Mounted at /content/drive


In [7]:
import os
import cv2
import numpy as np
import matplotlib.pyplot as plt
import random
from tqdm import tqdm
import tensorflow as tf
from tensorflow.keras.models import load_model
from tensorflow.keras.applications.densenet import preprocess_input
from tensorflow.keras.preprocessing.image import img_to_array

# Additional imports for result visualization
from sklearn.metrics import confusion_matrix, classification_report
import seaborn as sns

# Function to classify a single image
def classify_image(image_path, classification_model, class_labels):
    try:
        # Load the image
        image = cv2.imread(image_path)
        if image is None:
            raise ValueError(f"Error reading image {image_path}")

        # Convert to RGB
        image = cv2.cvtColor(image, cv2.COLOR_BGR2RGB)

        # Resize to match the input size of the classifier
        image_resized = cv2.resize(image, (224, 224))

        # Convert to array and preprocess
        image_array = img_to_array(image_resized)
        image_array = np.expand_dims(image_array, axis=0)
        image_array = preprocess_input(image_array)

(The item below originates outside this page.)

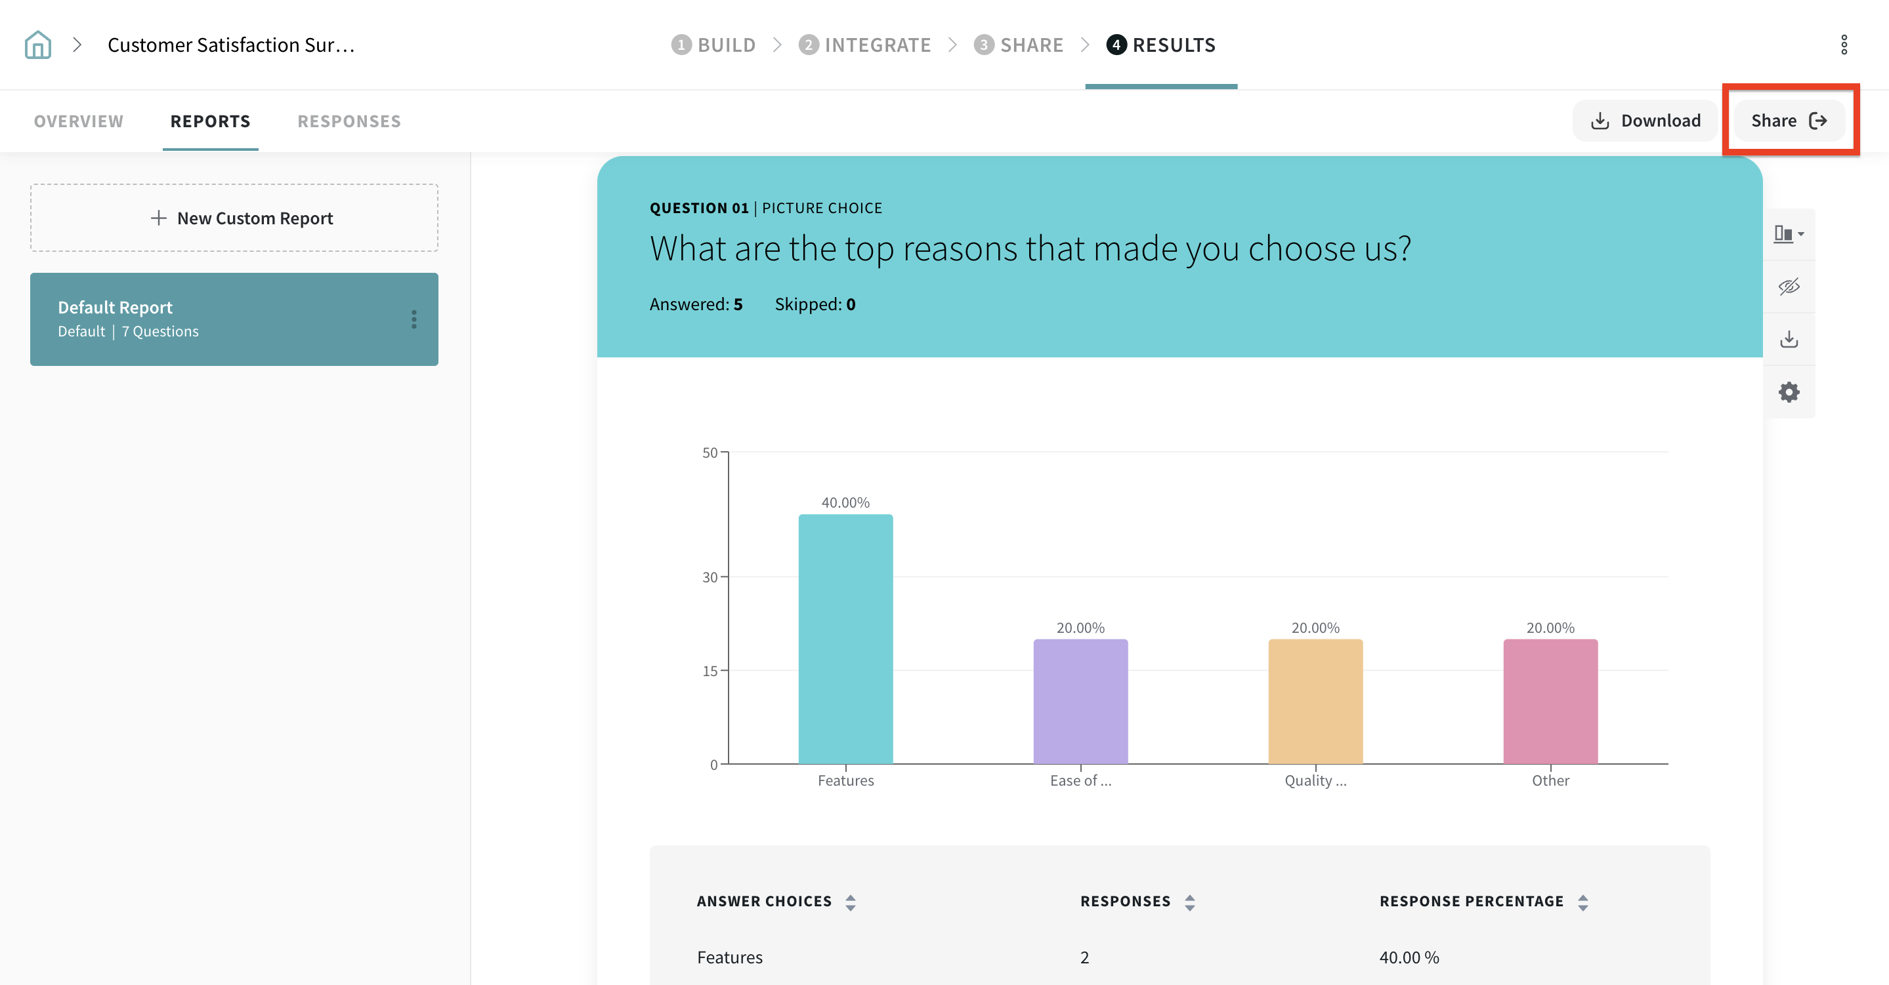Sort table by Responses column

        # Predict using the classification model
        predictions = classification_model.predict(image_array)
        probabilities = predictions[0]
        top_class_index = np.argmax(probabilities)
        top_class = class_labels[top_class_index]
        probability = probabilities[top_class_index]

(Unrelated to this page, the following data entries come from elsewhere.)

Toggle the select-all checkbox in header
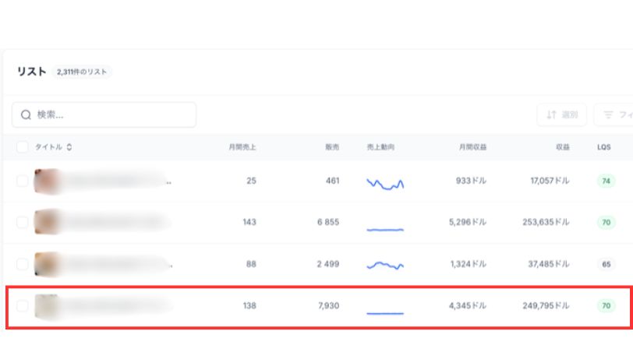pos(22,146)
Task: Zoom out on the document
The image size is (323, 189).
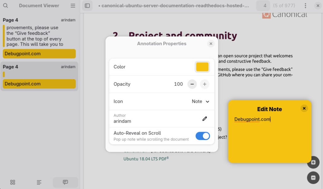Action: coord(313,178)
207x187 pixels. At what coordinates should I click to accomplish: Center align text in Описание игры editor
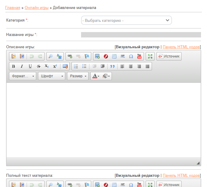tap(131, 66)
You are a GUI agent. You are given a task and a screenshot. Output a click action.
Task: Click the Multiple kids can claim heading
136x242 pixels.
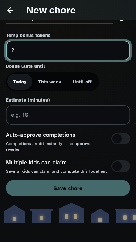pos(36,163)
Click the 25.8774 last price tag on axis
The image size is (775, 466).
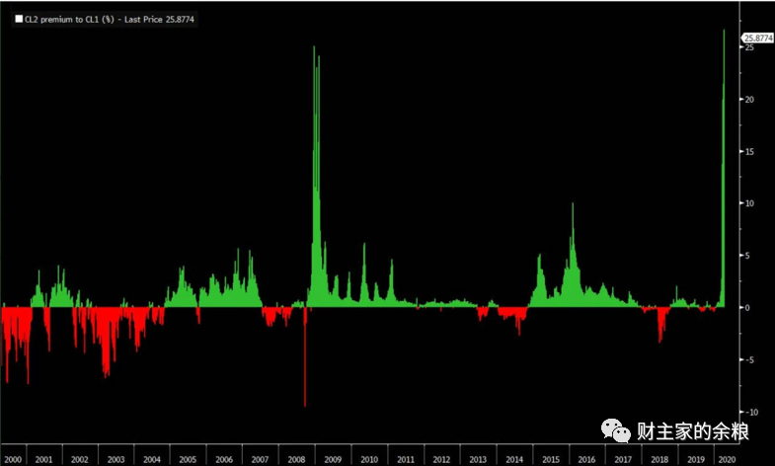click(x=758, y=39)
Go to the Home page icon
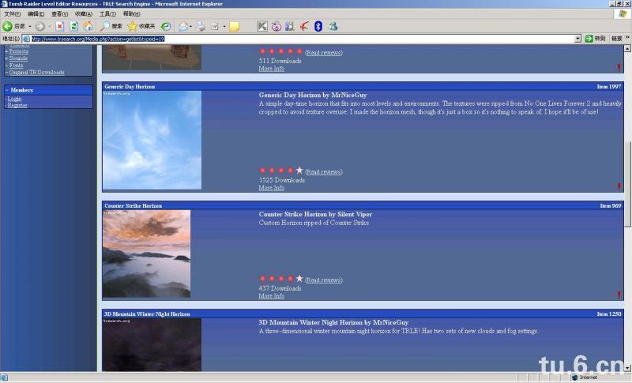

        return top_class, probability
    except Exception as e:
        print(f"Failed to classify {os.path.basename(image_path)}: {e}")
        return None, None

# Process each image: classify it and store results
def process_single_image(image_path, actual_class, classification_model, class_labels, visualize=False):
    try:
        # Classify the image
        predicted_class, probability = classify_image(image_path, classification_model, class_labels)

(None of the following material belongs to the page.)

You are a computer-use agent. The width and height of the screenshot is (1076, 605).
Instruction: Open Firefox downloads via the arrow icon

        if predicted_class is None:
            return False, None  # Classification failed

        # Print the classification result
        print(f"Image: {os.path.basename(image_path)} | Predicted: {predicted_class} ({probability:.4f}) | Actual: {actual_class}")

        # Determine if the prediction is correct
        correct = (predicted_class == actual_class)

        # Visualization
        if visualize:
            image = cv2.imread(image_path)
            if image is not None:
                image = cv2.cvtColor(image, cv2.COLOR_BGR2RGB)
                plt.figure(figsize=(6, 6))
                plt.imshow(image)
                plt.title(f"Predicted: {predicted_class} ({probability:.2f})\nActual: {actual_class}")
                plt.axis('off')
                plt.show()

        return correct, predicted_class
    except Exception as e:
        print(f"Failed to process {os.path.basename(image_path)}: {e}")
        return False, None

# Main function to process all images in the class folders
def process_images_in_folders(data_folder, classification_model, class_labels, visualize=False):
    total_correct = 0
    total_predictions = 0

    # Initialize per-class accuracy counts
    correct_predictions_per_class = {class_name: 0 for class_name in class_labels}
    total_predictions_per_class = {class_name: 0 for class_name in class_labels}

    # Lists to collect actual and predicted labels for confusion matrix
    y_true = []
    y_pred = []

    # Get list of class folders
    class_folders = [os.path.join(data_folder, d) for d in os.listdir(data_folder)
                     if os.path.isdir(os.path.join(data_folder, d))]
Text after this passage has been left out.